Or c’était une tristesse morne que ce mot favori traduisait ce jour-là. Les deux compagnons, à bout de ressources, étaient perplexes. S’ils avaient eu vent de quelque mauvaise action avantageuse qui, pour un mois ou deux, eût pu les tirer d’embarras ! Mais la Toque avait beau faire galoper son imagination autour des villas de la banlieue, il ne voyait partout que danger trop grand ou profit trop aléatoire. Or c’était un garçon prudent ; il lui fallait de bons coups de « père de famille », et ces opérations-là ne se trouvent pas tous les jours. Il faut avoir été pressé par la nécessité pour se rendre compte que les occasions d’égorger profitablement son prochain sont beaucoup plus rares qu’on ne pense.

Le jeu de bonneteau, que la Toque et Bubu pratiquaient avec une certaine habileté, exigeait une mise de fonds qu’ils étaient hors d’état de fournir.

C’est ainsi qu’ils méditaient, devant leurs verres vides, et vides à jamais maintenant, car les raisons majeures qui s’opposaient à l’amélioration de leur sort leur interdisaient les consommations renouvelées.

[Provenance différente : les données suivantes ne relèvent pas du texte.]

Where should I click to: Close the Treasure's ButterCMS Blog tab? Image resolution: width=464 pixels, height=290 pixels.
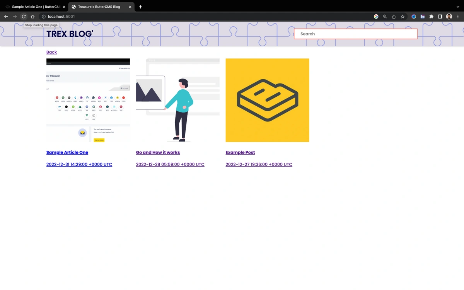point(130,7)
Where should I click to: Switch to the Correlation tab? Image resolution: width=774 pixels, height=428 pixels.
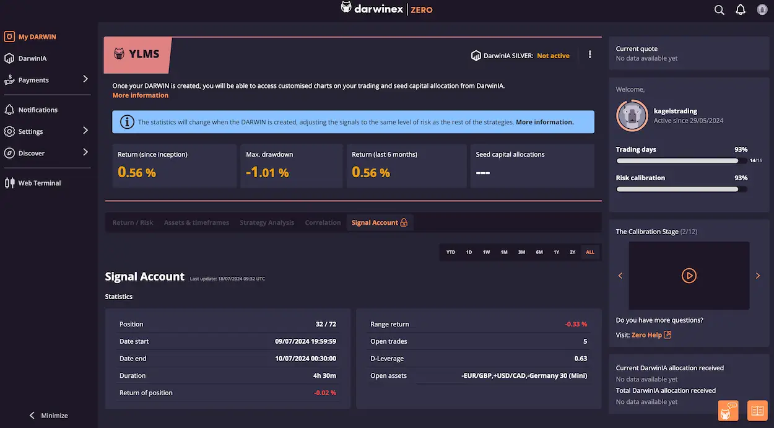pyautogui.click(x=323, y=222)
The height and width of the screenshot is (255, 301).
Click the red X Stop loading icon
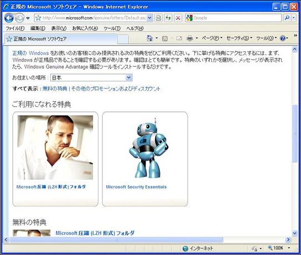[x=178, y=18]
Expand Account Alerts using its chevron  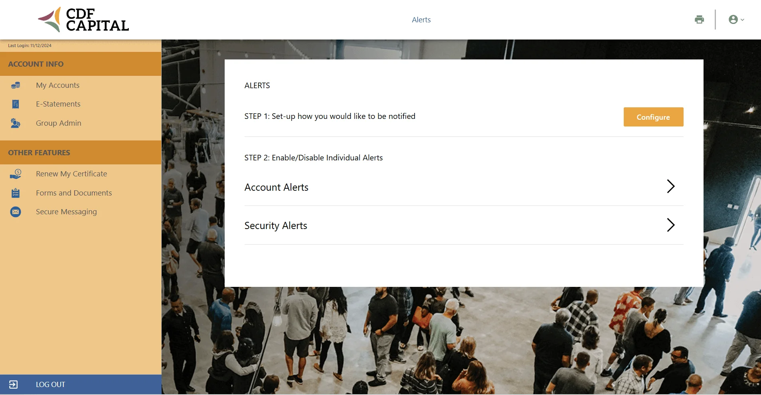pyautogui.click(x=670, y=186)
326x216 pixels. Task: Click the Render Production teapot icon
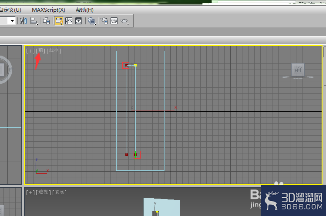(x=124, y=21)
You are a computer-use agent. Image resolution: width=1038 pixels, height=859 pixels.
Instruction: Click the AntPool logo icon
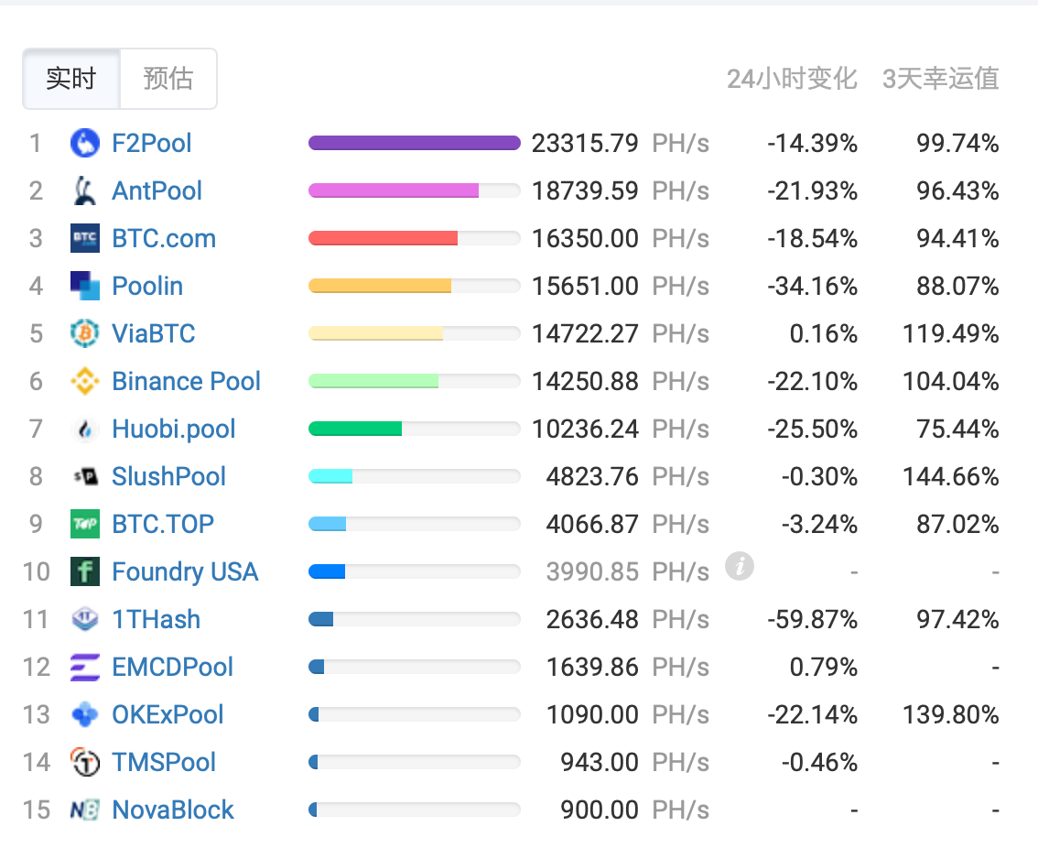click(85, 190)
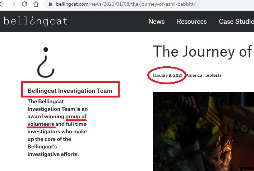Open the Bellingcat Investigation Team author link
The image size is (254, 171).
(x=70, y=91)
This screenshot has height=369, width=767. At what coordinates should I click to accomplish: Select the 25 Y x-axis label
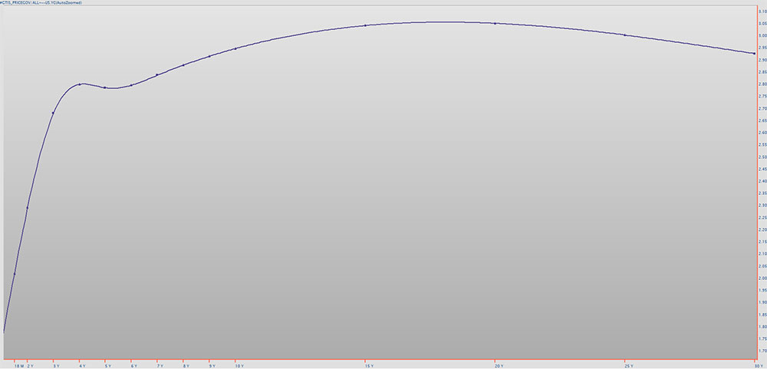pyautogui.click(x=628, y=367)
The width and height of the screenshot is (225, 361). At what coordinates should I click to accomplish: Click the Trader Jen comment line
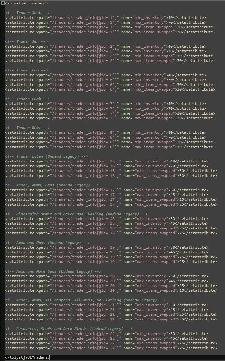(x=26, y=42)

C’est à ce moment qu’entrèrent dans Paris par la porte de Flandre la fée princesse Adonide et l’enchanteur Alysson, chevauchant des licornes blanches, dont un étui d’argent enserrait la longue corne d’ivoire. Ils étaient suivis par un docile casoar, qui portait les provisions de bouche, des sandwichs de pain doré au foie d’oiseau bleu, ainsi qu’une réserve de lait d’hermine, incluse en deux petits tonnelets de bois des îles.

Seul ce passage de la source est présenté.